Travail à faire —
1) Répondez à ces questions sur l'extrait consacré à Wangari Maathai.
(a) Par quels moyens s'attelle-t-elle à l'éducation et à la sensibilisation ?
(b) En quelle année reçoit-elle le prix Nobel alternatif ?
(c) Quelle conférence l'extrait cite-t-il comme exemple de celles où elle est appelée à intervenir, et en quelle année ?
2) Recopiez l'extrait consacré à Wangari Maathai depuis « Entre la déforestation, le » jusqu'à « Terre de NuBi. » inclus.

───── Extrait du texte ─────

Elle s’attelle à l‘éducation et sensibilisation par le biais d’articles, de discours, et d’actions menées avec des associations.

Entre la déforestation, le VIH, la corruption, la pauvreté ou encore la place de la femme dans la société, elle n’hésite pas à utiliser sa renommée et son impact au niveau international pour sensibiliser l’opinion mondiale à ces fléaux qui gangrènent la Terre de NuBi.

La Reconnaissance

Dès les années 1980, les combats de Wangari Maathai lui confèrent une aura en accord avec la dimension de son Coeur : Mondiale.

Elle a reçu de nombreuses récompenses et distinctions. 

Wangari Maathai, première femme africaine à recevoir le prix Nobel de la Paix pour sa contribution à la lutte contre réchauffement climatique ©jeuneafrique.com
Prix Nobel de la Paix en 2004 ©senenews.com

On peut noter :

Le prix Nobel de la paix qui lui est décerné en 2004,
Mais avant ça, le prix Nobel alternatif en 1984.

Nous pouvons aussi citer :

  • Le prix Goldmann pour l’environnement en 1991
  • Le Hunger Project’s Africa Prize for Leadership en 1991
  • La médaille Edinburgh en 1994
  • Le prix Petra Kelly en 2004
  • Le prix Sophie en 2004
  • La Légion d’honneur (France) en 2006
  • Docteur Honoris Causa de l’Université Soka (Tokyo, Japon) en 2008

Elle est entre autres nommée membre honoraire du Club de Rôme, conseillère honoraire au Conseil pour l’Avenir du Monde, et est appelée à intervenir lors de conférences en lien avec l’avenir mondial telles que la Conférence de Copenhague en 2008.

───── Extraits de données ─────

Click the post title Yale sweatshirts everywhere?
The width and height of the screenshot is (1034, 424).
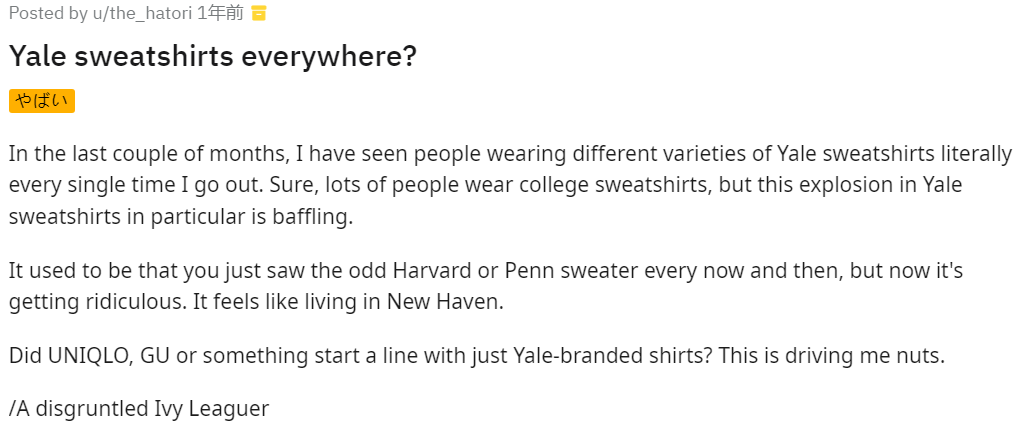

─────
───── Extraits de données ─────

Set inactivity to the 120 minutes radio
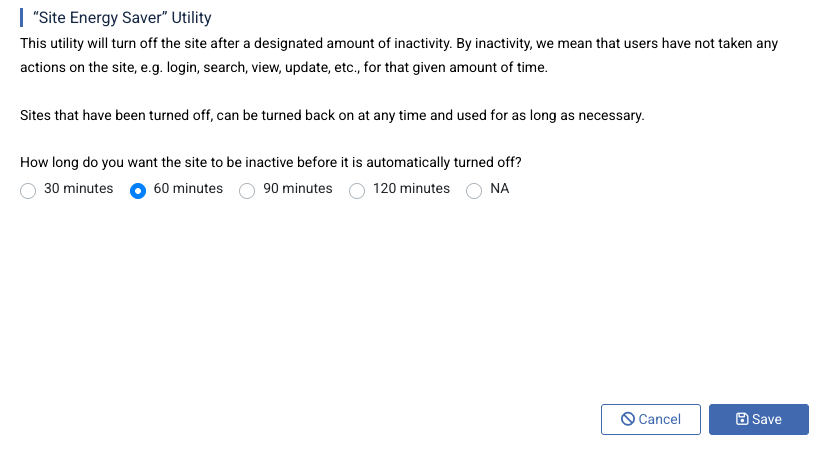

─────

Corrigé —
1)
(a) Par des articles, des discours et des actions menées avec des associations.
(b) En 1984.
(c) La Conférence de Copenhague, en 2008.

2)
Entre la déforestation, le VIH, la corruption, la pauvreté ou encore la place de la femme dans la société, elle n’hésite pas à utiliser sa renommée et son impact au niveau international pour sensibiliser l’opinion mondiale à ces fléaux qui gangrènent la Terre de NuBi.